→ Okuma Parçası:

Ziyafet Seremonisinde Basın

ZİYAFET SEREMONİSİNDE BASIN !

( Önceki ve bu 10 OCAK yazımdan dolayı, kendisi gazeteci sayılmıyor ve o yüzden ziyafetlere çağrılmıyor ve eline torba tutuşturulmuyor ve bunu kıskandığı için yazıyor diyenler olursa; ‘ki diyeceksiniz’ yine deyin demesine de, Ramazan NARİN’in satın alınamayacak bir geçmişi ve yaptığı 35 yıllık yazarlık hayatında, amatör olduğunu da, hatırlayın arkadaş ! Bu yemeklerde, yazdığım gazetelerin patronları da var...Yine deyin :))

10-OCAK-2020 Balıkesir’de basına gösterilen bu ilgiden gözlerim yaşardığı için, acaba verilen süre bitiyor da, ilkbaharda seçim kararı alınıp, sonbaharda seçime mi gideceğiz diye... sormadan edemiyorum inanın !

YİYİN Efendiler yiyin, ıksırıncaya kadar, tıksırıncaya kadar yiyin ! Dedirtecek günlerdeyiz...( Açlıktan ve soğuktan, sokaklarda yatarken ölenlerimiz de var.)

Bu ; öncesinde fasıl heyetlerinin kulaklara, başkanların midelere verdiği ziyafet seremonileri için, defalarca verilen ziyafetler için, siyasetçilerin cebinden tek kuruş çıkmamıştır da, halkın cebinden çıkan ve AKP Balıkesir Büyük Şehir ile CHP Bandırma küçük şehir Belediye kasalarından, ne kadar harcandı, şeffaflık adına... öğrenmek istiyoruz !

→ Alıştırma Yönergesi:
Ziyafet seremonisinde basın konulu yazının "YİYİN Efendiler yiyin, ıksırıncaya" sözcüklerini içeren yerle başlayıp "ölenlerimiz de var.)" ile biten bölümünü, "Efendiler" ifadesini "Beyler" ile değiştirerek yeniden yazın. Sonraki satırların, ziyafet seremonisinde basın konulu yazıyla hiçbir ilgisi yoktur.

→ Kayıt Listesi:
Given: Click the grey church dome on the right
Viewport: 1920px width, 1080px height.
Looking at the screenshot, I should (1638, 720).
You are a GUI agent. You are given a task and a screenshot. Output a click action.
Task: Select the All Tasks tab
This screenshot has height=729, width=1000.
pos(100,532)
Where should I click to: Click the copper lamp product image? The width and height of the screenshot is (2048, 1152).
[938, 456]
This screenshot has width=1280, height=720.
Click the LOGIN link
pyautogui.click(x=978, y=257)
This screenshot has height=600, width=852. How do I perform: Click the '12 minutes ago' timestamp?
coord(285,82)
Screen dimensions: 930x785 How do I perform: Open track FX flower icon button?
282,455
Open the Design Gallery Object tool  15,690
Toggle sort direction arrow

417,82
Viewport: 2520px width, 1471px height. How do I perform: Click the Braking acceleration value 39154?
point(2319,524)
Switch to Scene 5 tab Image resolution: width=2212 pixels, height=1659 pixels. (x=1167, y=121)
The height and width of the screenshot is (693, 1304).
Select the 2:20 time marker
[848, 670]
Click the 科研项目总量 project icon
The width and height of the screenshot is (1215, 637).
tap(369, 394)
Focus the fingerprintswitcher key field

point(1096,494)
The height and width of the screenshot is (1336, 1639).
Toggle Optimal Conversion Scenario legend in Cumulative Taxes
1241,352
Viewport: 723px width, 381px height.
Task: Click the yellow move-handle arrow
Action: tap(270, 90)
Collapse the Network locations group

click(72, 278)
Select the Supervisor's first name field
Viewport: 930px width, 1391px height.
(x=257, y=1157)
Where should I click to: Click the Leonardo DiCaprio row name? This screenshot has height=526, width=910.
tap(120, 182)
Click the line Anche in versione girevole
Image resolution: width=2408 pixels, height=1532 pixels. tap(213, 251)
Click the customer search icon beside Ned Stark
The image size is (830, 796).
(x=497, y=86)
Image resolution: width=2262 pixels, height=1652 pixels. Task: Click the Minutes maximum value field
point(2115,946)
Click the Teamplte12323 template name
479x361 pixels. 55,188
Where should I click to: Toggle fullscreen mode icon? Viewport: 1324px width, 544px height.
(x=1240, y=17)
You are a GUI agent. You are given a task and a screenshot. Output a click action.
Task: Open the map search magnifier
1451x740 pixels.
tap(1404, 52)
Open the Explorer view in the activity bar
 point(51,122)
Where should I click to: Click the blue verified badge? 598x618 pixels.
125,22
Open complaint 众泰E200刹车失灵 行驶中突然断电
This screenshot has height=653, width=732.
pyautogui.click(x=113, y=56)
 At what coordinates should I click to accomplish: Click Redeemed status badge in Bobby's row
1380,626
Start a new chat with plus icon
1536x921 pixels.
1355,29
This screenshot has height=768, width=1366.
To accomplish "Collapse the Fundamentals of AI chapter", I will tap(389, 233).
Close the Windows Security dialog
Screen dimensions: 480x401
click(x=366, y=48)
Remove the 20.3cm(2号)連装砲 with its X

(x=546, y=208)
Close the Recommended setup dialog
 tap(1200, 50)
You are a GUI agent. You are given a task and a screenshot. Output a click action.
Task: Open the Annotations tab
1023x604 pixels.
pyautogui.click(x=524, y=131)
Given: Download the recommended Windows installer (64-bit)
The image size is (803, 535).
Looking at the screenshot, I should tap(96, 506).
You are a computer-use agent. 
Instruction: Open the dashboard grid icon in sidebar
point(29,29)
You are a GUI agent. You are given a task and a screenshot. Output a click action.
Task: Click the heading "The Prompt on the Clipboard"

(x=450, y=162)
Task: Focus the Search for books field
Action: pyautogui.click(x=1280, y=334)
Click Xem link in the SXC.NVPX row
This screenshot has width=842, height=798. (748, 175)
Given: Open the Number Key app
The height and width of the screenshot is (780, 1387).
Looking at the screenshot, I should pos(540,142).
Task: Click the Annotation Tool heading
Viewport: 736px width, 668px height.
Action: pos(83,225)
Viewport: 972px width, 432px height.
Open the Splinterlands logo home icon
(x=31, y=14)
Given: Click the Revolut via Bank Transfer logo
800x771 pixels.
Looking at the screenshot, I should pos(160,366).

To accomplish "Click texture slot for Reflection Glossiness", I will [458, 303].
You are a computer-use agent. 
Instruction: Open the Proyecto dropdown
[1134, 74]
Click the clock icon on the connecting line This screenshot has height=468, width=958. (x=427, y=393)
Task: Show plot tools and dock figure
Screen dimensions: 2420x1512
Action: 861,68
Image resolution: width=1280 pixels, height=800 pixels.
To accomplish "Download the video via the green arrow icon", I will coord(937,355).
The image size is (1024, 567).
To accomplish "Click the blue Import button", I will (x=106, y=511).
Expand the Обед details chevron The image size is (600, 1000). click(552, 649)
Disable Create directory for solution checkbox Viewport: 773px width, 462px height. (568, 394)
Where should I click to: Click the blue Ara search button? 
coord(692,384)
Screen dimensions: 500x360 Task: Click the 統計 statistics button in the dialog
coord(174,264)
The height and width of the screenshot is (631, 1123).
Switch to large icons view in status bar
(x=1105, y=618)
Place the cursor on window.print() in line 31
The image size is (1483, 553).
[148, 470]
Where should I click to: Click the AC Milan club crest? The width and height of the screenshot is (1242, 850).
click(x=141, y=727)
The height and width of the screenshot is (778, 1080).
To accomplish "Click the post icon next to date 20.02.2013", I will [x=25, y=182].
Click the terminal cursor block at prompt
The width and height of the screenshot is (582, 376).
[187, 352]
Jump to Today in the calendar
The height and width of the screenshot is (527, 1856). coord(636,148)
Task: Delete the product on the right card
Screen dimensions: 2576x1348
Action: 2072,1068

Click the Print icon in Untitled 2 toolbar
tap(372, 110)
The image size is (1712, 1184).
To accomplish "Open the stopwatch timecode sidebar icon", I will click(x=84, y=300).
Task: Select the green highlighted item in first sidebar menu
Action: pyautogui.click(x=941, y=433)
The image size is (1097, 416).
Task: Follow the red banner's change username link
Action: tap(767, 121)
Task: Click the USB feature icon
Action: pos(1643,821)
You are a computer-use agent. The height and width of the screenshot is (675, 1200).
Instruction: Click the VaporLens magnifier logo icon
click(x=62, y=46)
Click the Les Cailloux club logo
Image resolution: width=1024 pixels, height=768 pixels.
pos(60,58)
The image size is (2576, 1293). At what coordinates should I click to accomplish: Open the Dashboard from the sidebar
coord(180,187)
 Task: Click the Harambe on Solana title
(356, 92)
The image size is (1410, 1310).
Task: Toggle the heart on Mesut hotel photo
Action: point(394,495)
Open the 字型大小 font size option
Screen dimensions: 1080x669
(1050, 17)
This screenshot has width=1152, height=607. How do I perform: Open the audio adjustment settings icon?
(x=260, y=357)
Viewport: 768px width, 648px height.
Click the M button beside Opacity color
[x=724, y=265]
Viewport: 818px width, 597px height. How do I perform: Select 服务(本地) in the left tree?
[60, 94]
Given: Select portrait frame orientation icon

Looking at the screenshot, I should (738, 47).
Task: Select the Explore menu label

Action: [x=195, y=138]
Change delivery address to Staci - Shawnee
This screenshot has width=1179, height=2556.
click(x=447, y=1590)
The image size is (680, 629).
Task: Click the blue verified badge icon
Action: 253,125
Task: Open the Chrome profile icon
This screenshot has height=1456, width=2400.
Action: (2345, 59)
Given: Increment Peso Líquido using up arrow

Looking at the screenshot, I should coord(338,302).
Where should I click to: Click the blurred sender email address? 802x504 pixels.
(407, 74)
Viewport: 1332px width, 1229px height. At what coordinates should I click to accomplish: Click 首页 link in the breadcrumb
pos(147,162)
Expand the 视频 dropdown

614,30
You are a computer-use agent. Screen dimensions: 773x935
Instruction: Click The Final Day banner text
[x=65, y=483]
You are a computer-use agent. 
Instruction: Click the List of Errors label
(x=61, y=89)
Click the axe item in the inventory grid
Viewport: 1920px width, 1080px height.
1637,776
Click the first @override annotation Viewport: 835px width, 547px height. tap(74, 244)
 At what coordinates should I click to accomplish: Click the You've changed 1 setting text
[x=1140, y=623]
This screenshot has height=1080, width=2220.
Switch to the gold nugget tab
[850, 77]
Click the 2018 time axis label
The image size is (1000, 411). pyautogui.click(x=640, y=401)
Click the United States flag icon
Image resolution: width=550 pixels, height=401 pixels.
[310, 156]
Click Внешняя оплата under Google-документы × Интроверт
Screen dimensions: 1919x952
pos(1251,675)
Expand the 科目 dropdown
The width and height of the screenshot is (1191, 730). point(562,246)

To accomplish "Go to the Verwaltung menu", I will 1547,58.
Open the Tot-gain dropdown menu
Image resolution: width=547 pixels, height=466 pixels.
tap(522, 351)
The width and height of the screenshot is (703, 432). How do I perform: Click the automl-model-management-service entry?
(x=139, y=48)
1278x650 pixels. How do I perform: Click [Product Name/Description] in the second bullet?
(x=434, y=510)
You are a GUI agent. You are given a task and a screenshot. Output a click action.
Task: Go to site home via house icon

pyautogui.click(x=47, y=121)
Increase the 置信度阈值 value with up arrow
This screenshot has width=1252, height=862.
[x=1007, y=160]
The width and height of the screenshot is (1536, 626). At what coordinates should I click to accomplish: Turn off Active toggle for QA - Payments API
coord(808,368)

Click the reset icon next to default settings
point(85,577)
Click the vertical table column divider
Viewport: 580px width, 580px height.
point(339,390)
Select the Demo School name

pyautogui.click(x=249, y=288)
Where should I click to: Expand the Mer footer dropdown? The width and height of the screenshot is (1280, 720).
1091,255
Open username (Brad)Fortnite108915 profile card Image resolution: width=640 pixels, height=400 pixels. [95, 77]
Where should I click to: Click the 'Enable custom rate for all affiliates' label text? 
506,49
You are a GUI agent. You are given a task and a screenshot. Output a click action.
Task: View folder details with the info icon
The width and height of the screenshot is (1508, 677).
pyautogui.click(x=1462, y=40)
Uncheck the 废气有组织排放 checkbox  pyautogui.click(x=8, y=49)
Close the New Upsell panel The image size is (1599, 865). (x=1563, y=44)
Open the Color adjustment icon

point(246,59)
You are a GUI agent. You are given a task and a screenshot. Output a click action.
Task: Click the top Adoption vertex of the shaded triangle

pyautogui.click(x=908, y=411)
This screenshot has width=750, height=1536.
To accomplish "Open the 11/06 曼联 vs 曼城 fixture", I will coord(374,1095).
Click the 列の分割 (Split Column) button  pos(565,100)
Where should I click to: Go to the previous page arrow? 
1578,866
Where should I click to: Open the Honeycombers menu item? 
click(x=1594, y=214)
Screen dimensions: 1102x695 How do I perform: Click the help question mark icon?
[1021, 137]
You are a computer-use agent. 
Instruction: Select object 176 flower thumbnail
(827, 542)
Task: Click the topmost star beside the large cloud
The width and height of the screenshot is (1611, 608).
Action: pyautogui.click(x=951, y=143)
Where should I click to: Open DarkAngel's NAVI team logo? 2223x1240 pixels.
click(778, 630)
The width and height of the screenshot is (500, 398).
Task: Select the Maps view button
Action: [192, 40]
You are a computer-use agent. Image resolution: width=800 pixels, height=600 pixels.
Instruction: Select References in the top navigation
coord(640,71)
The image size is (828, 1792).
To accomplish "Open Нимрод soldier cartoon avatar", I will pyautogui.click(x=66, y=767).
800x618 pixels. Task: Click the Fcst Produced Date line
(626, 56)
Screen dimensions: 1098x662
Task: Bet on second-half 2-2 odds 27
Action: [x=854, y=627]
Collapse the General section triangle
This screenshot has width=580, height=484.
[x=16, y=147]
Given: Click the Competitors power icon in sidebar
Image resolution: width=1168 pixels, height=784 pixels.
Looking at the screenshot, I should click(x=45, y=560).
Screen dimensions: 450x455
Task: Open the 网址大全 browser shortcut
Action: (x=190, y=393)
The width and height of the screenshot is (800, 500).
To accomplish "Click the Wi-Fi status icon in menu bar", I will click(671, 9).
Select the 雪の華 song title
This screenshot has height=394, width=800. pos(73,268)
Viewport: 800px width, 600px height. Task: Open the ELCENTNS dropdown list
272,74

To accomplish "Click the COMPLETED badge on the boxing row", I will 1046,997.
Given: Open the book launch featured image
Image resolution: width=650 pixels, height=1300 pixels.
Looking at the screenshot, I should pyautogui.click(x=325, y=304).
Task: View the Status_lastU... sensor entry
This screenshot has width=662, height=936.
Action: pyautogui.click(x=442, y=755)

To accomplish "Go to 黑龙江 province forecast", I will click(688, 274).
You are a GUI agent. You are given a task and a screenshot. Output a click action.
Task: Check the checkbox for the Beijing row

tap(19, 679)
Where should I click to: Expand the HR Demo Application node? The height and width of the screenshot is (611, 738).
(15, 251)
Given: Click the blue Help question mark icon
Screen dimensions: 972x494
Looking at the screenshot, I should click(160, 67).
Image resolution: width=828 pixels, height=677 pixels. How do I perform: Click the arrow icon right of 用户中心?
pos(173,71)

→ Çıktı:
YİYİN Beyler yiyin, ıksırıncaya kadar, tıksırıncaya kadar yiyin ! Dedirtecek günlerdeyiz...( Açlıktan ve soğuktan, sokaklarda yatarken ölenlerimiz de var.)